And Novell, since its purchase by Attachmate, is still trying to find its position in a world where the Linux desktop is being increasingly bypassed for Linux phones and tablets that all neglect to mention that they're running Linux.
The reason for this change is that we're currently in the middle of a shift between the first and second generation of technophiles. That home computer background of the '80s means I'm from the old guard. Something, inevitably, has come along to make these computers that I play with seem static, expensive, limited, outmoded and outdated. That's the internet.

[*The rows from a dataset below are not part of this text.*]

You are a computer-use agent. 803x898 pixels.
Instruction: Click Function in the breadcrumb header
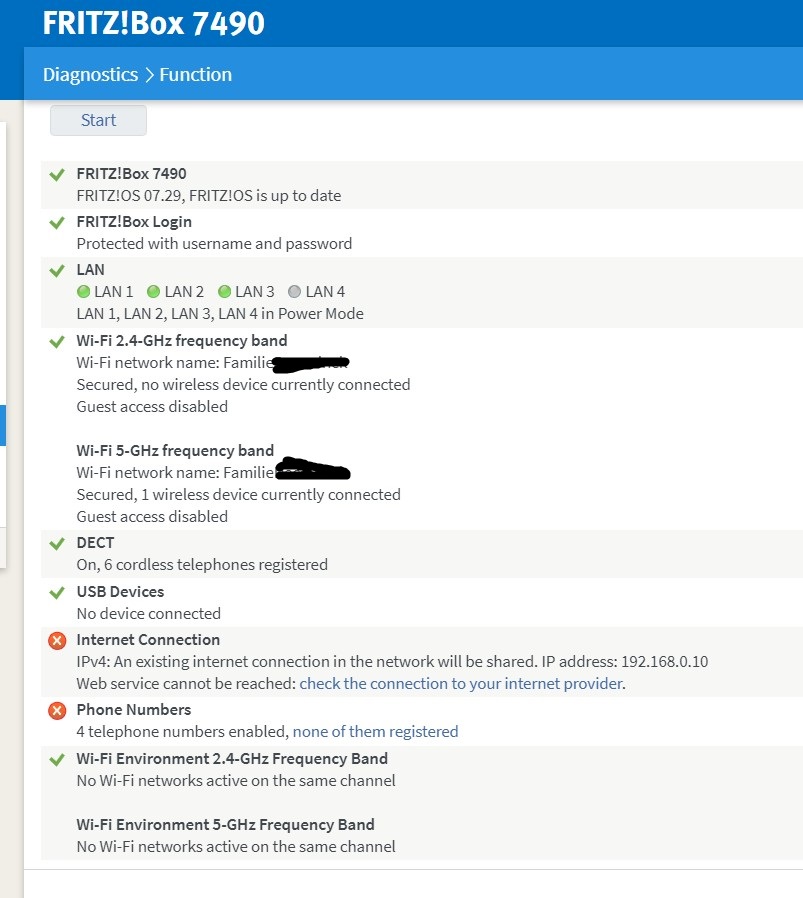point(195,75)
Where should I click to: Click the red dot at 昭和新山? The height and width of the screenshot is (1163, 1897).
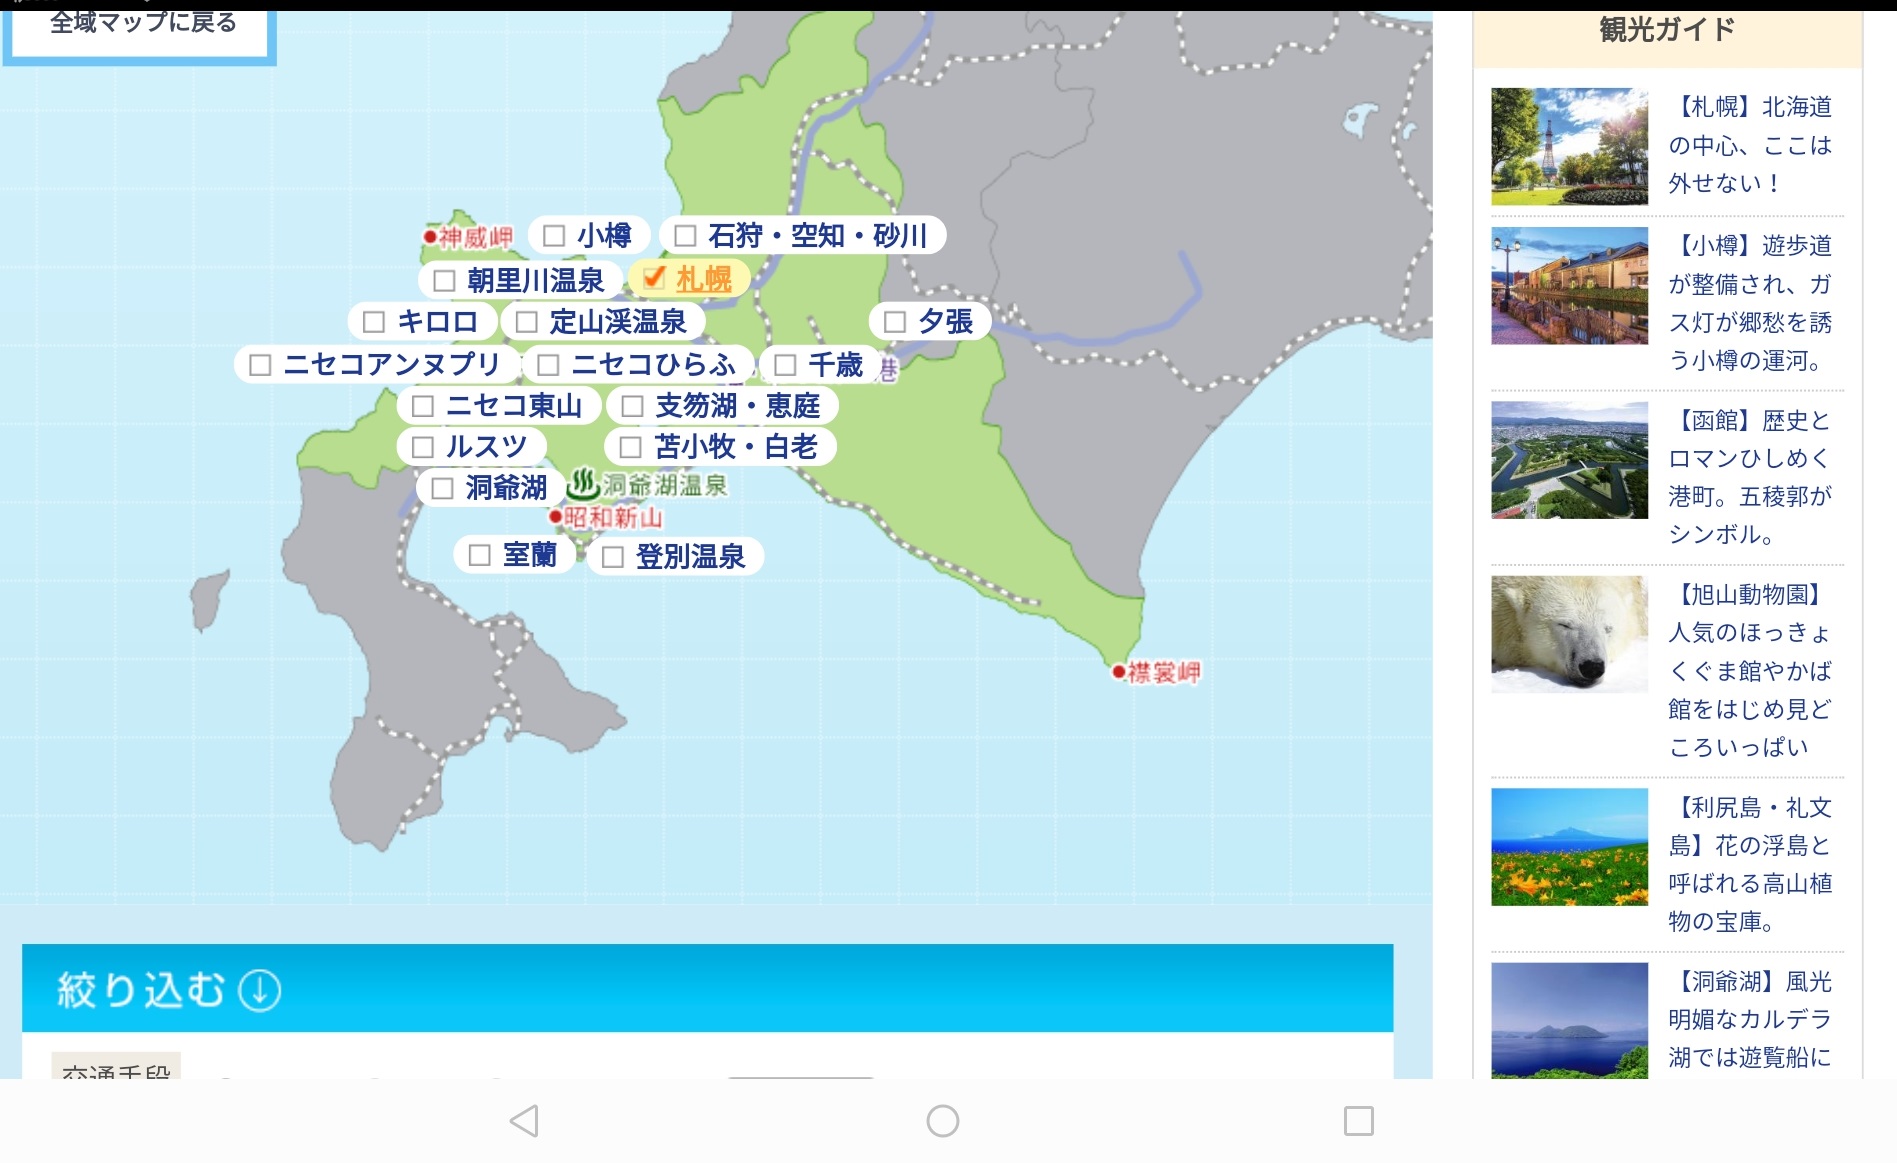point(555,517)
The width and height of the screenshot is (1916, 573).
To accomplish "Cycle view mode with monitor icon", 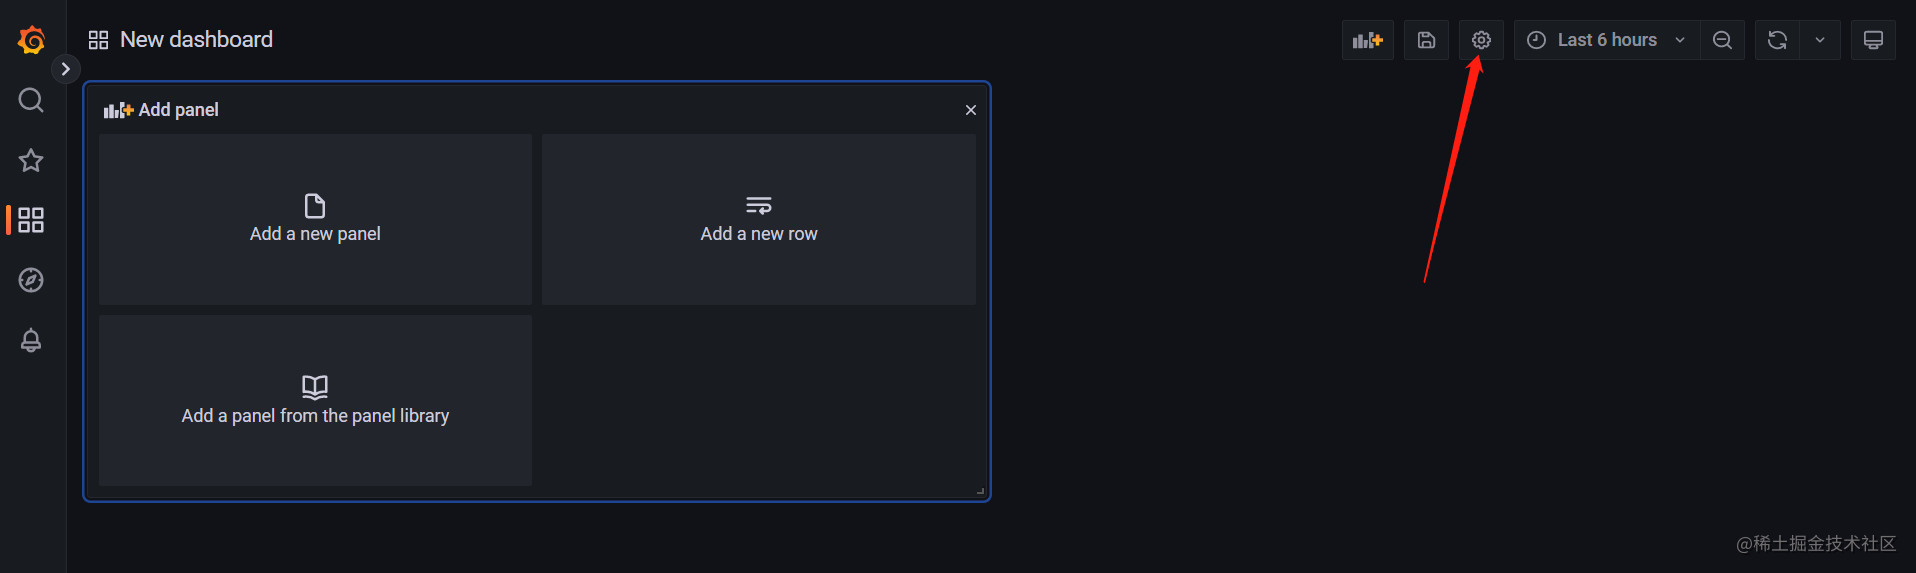I will click(1873, 40).
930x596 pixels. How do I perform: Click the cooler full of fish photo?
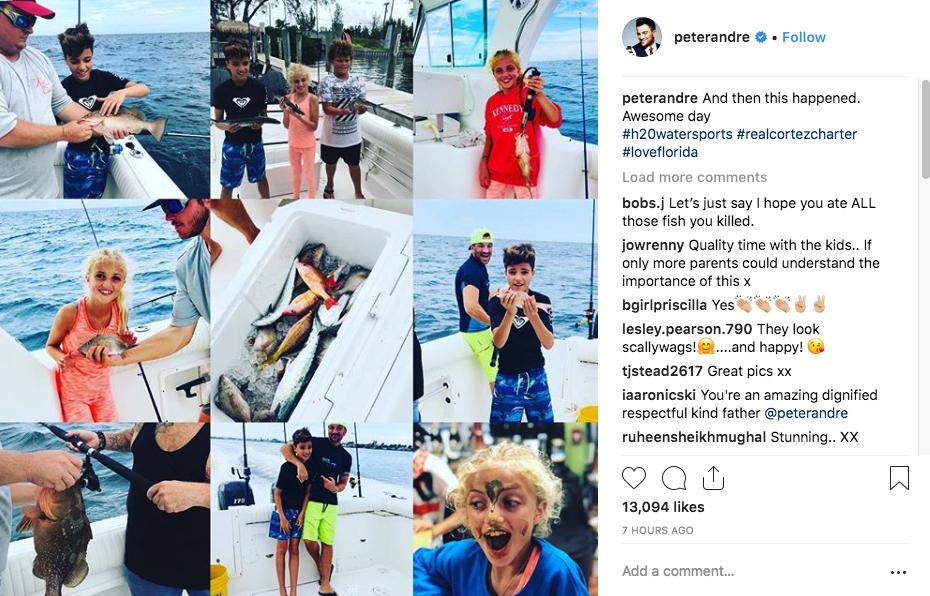coord(311,310)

Rather than a cursor of infinite possibilities, it's now a URL that can take you to places science fiction couldn't have guessed at in 1982. Instead of nights spent tapping words into the cursor to make the machine perform magic, the cutting edge of development can now often be found online, running on servers, or as nuggets of code running on smart phones and tablets.
It's in the data
There's a new generation of 10-year-olds looking in wonder at the potential in just the same way I did at the ZX80. But the magic isn't in the software, it's in the data, and this data has inspired social and political revolution.
This has helped to make Apple such a success, and has pushed the Linux desktop - and Windows to an extent - onto the back burner. This is what Steve Jobs calls the 'Post PC' world, and it's a different kind of environment to the one we imagined for ourselves in 1999.
The Post PC world of the future is likely to be different again. But this doesn't mean free software and Linux need to die. Linux just needs rebranding. It should no longer expect to be the operating system it never truly was. It's just the kernel, after all.
Instead, Linux should become the platform, the servers and the free software that a new breed of developers will use to power the next technological revolution. And it already is.
Google shouldn't be afraid of mentioning Linux on its hardware - it needs to be used to show that the platform is the opposite of Apple's closed playground. Nokia shouldn't be abandoning MeeGo for a Windows platform that's unlikely to accept GPLv3 licensed software just because it's failed so far. It should be repositioning itself as an open platform with a clear open platform brand.
This isn't about marking hardware products with 'Linux inside' just because there happens to be some minor version of the kernel running on an ARM processor.
We need Linux on the outside. Only then can we inspire a new generation of developers and computer scientists to spring from the 10-year-olds who can see the potential in what they hold, rather than a series of ring-fenced playgrounds, licensing minefields and paid-entry development environments. And that's a legacy worth fighting for.